To solve the mystery surrounding the death of Chris Harper and the involvement of Holly and her friends, French enlists two detectives cut from very different cloth. Stephen Moran is ambitious, graceful, and drawn to the glamour and exclusivity of St. Kilda’s, not to mention the opportunity to exchange Cold Cases for a spot on the Dublin Murder Squad. But his assigned counterpart turns out to be Antoinette Conway, a brittle and contemptuous homicide detective who is her own worst enemy.

“It would make sense that they would get on,” French says. “They’re both working-class, urban professionals in a country where being a cop is generally a rural profession. They’re both ambitious and focused and yet they don’t get on, at first. Friendship is like any great love—it creates you and carves you. Stephen is not at all into the idea of having someone like Antoinette define him in any way, because she’s everything that he’s trying to get away from. But by the end of the book, something has shifted in Stephen where he falls for the beauty of the girls’ friendship in a way, but it takes him a long time to realize that the inherent beauty there isn’t a function of the elegance around St. Kilda’s. It’s a function of the friendship itself. By being friends, partners, something important with Antoinette, it gives him an opportunity to create that beauty as well.” Tana French Cover

The book, which has something of a supernatural tone to it, was praised by no less than Stephen King, who recently tweeted, “Read The Secret Place, by Tana French, when it comes out. You'll understand then. Great book.”

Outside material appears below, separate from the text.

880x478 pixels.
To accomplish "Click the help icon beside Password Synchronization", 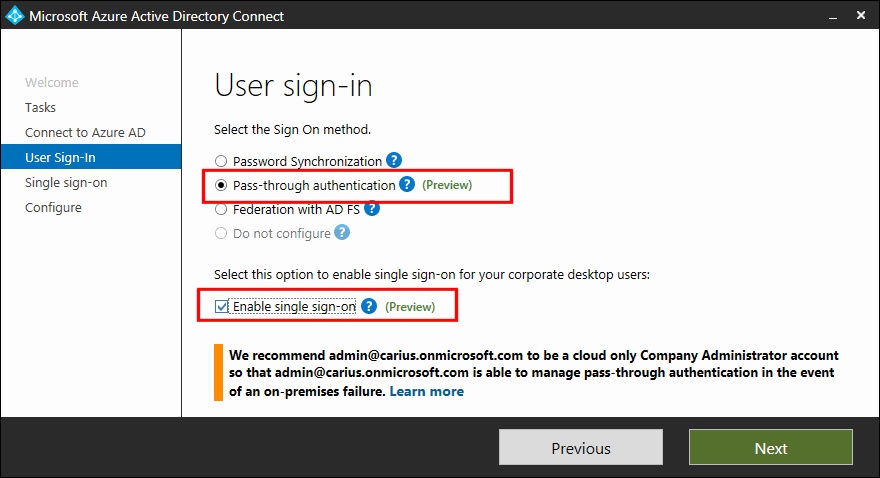I will tap(394, 160).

“With the supernatural elements of the book, I tried to make it carefully clear that everything that happens has both a supernatural explanation and a perfectly natural explanation,” she says. “All of it could simply be a healthy dose of bad wiring and hysteria. I think that happens much more in a place like St. Kilda’s where they’re trying to do everything in a controlled, safe way. They have their secret place and a shrine where people can light candles for Chris Harper. That’s when things bubbling under the surface are going to explode in ways that are incredibly hard to predict and can get very, very dangerous.”

Clayton Moore is a freelance writer, journalist, book critic, and prolific interviewer of other writers. His work appears in numerous newspapers, magazines, websites and other media. He is based in Boulder, Colorado.